A long finger of early spring sunshine poked down between the flatblocks and reached through the dusty panes of the Flying Swan’s saloon bar window, glistening off a pint beer glass and into the eye of Neville, the part-time barman.
Neville held the glass at arms’ length and examined it with his good eye. It was very clean, small rainbows ran about its rim. It was a good shape too, gently rising to fill the hand with an engagingly feminine bulge. Very nice. There was a lot of joy to be had in the contemplation of a pint glass; in terms of plain reality of course, there was a deal more to be had in the draining of one.

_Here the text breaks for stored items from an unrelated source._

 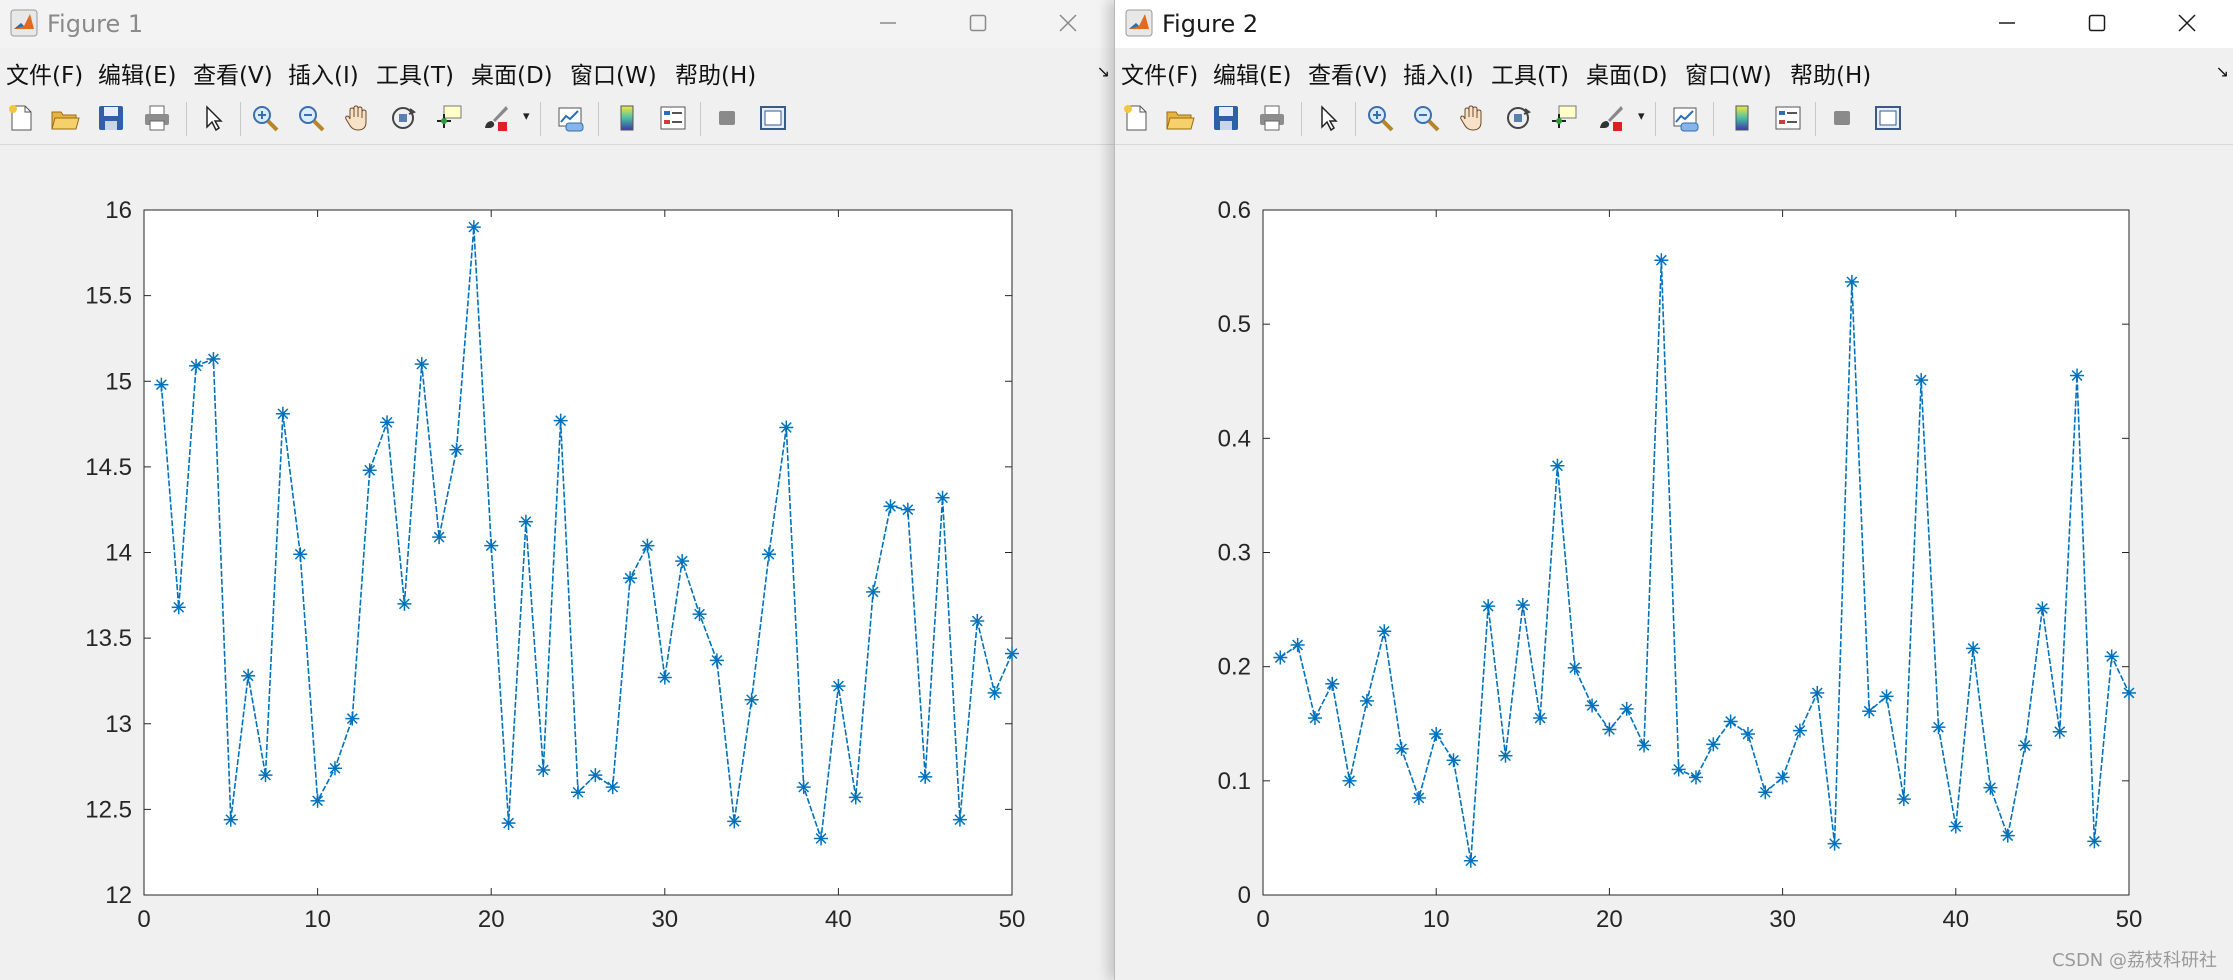 I want to click on y-tick-label: 0, so click(x=1244, y=896).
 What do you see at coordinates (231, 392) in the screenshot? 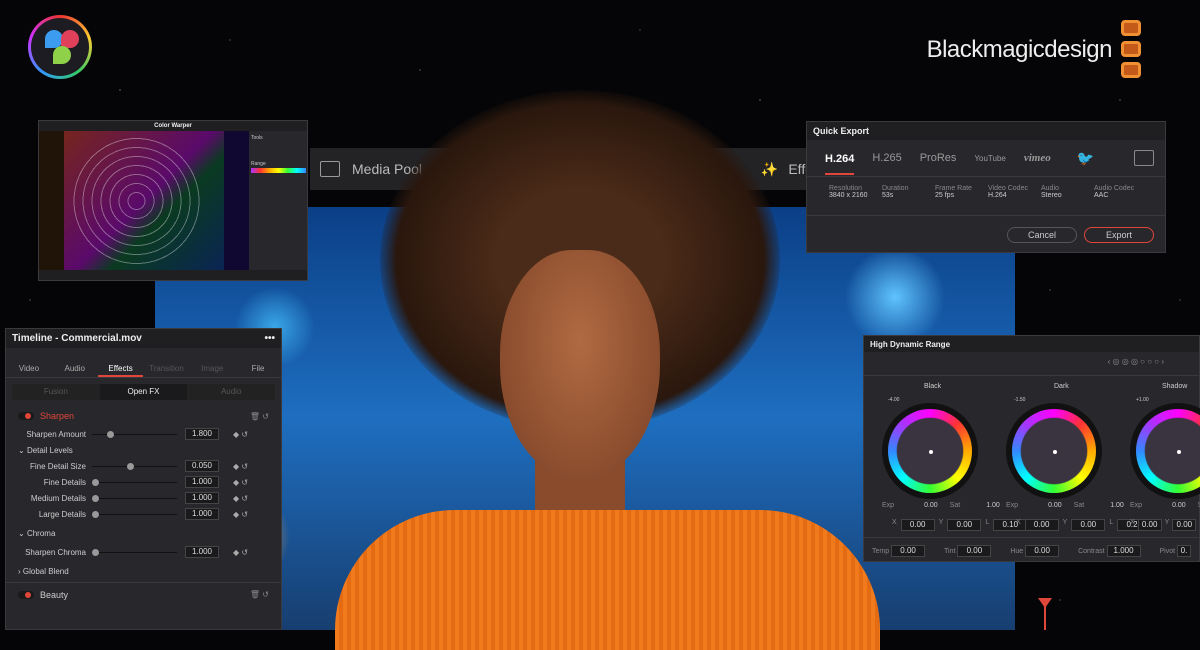
I see `subtab-audio: Audio` at bounding box center [231, 392].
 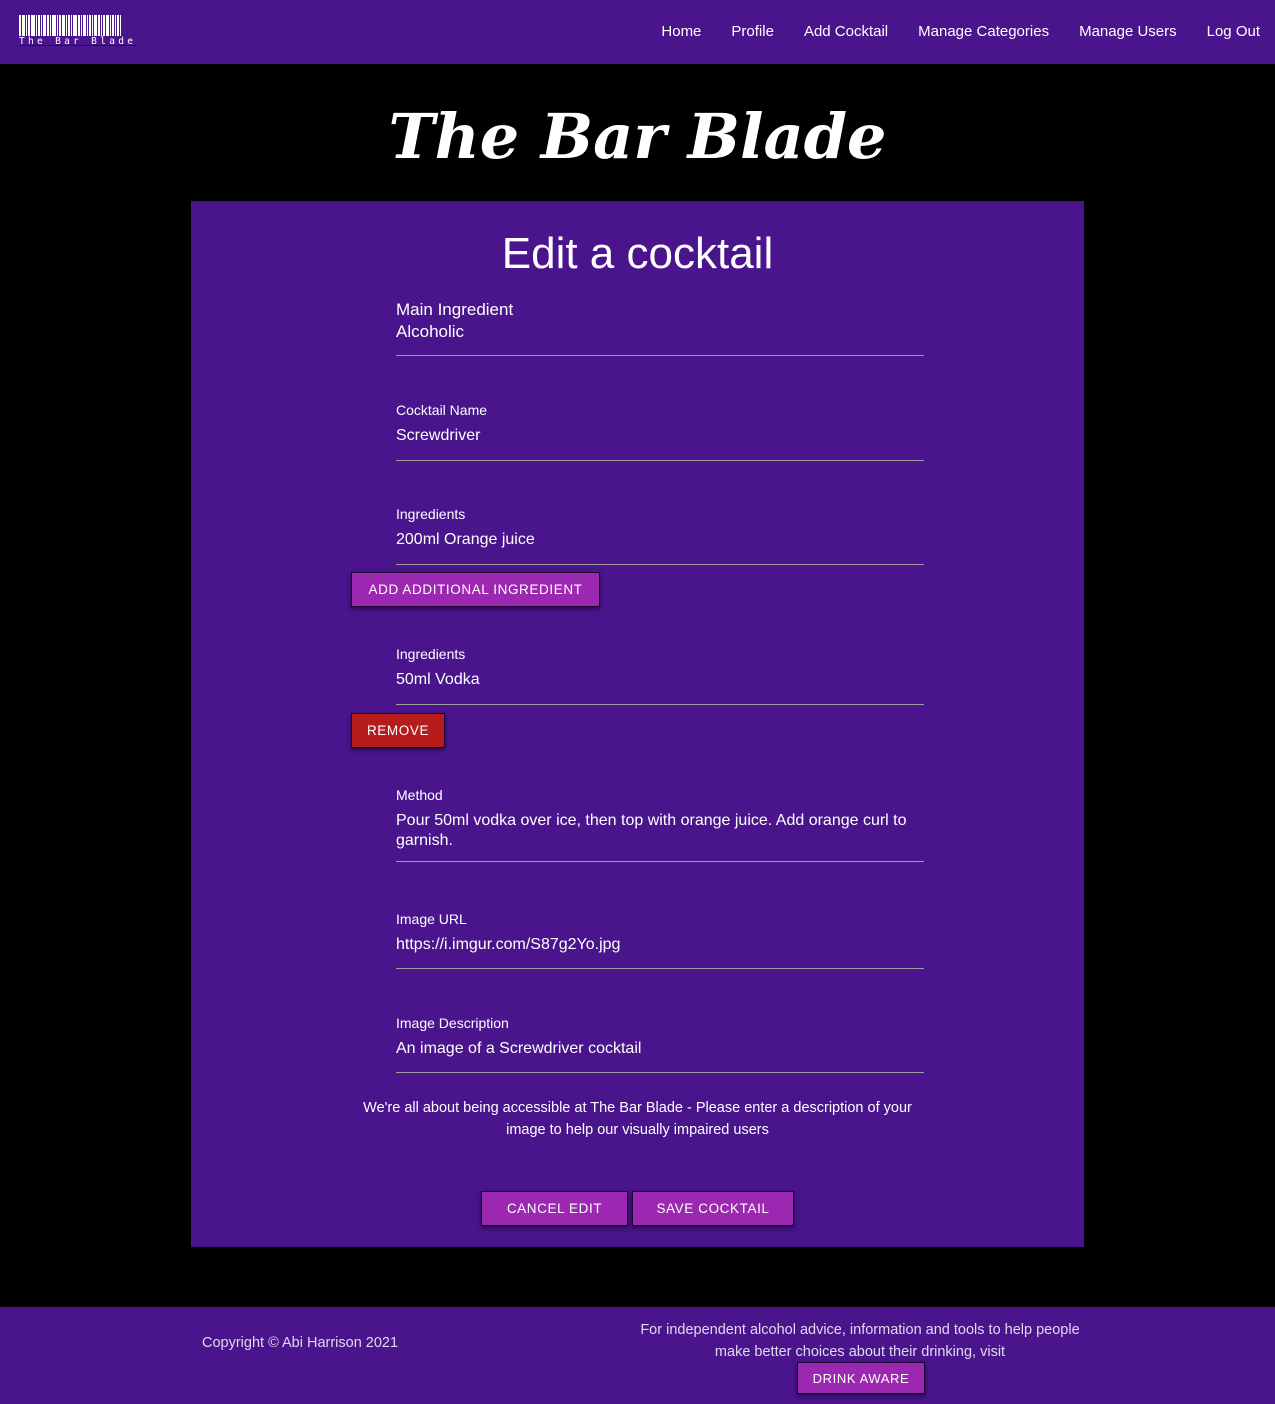 What do you see at coordinates (1128, 32) in the screenshot?
I see `nav-link-manage-users: Manage Users` at bounding box center [1128, 32].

The battered Guinness clock above the bar struck a silent 11 o’clock. Once its chimes had cut like a butcher’s knife through the merry converse of the Swan’s patrons. But it had been silent now these three long years, since Jim Pooley had muted it with a well-aimed pint pot. These days its lame thuds went unheeded and Neville was forced to more radical methods for clearing the bar come closing. Even the most drunken of revellers could understand a blow to the skull from the knobkerry he kept below the bar counter.

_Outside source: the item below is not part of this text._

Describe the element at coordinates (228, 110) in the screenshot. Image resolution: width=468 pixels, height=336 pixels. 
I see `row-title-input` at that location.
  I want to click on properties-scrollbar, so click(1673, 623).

At the last thud of the Guinness clock Neville replaced the dazzling glass. Lifting the hinged bar top, he sidled towards the saloon-bar door. The Brentford sun glinted upon his Brylcreemed scalp as he stood nobly framed in that famous portal, softly sniffing the air. Buses came and went in the morning haze, bound for exotic destinations west of London. An unfragrant miasma drifted from the Star of Bombay Curry Garden, sparrows along the telephone lines sang the songs their parents had taught them. The day seemed dreamy and calm.
Neville twitched his sensitive nostrils. He had a sudden strange premonition that today was not going to be like any other.
He was dead right.
Jim Pooley, that despoiler of pub clocks, sat in the Memorial Library, pawing over ancient tomes in a never-ending search for the cosmic truths which might lead a man along the narrow winding pathway towards self-fulfilment and ultimate enlightenment. “Looking up form and keeping out of the rain” was what the Head Librarian called it. “Mr Pooley,” she said, in those hushed yet urgent tones affected by those of her station. “Mr Pooley, why don’t you take your paper around to the bookie’s and there study in an atmosphere which must surely be more conducive to your purposes?”
Pooley, eyes fixed upon his paper as if in a trance, mouthed, “You have a wonderful body on you there, Mrs Naylor.”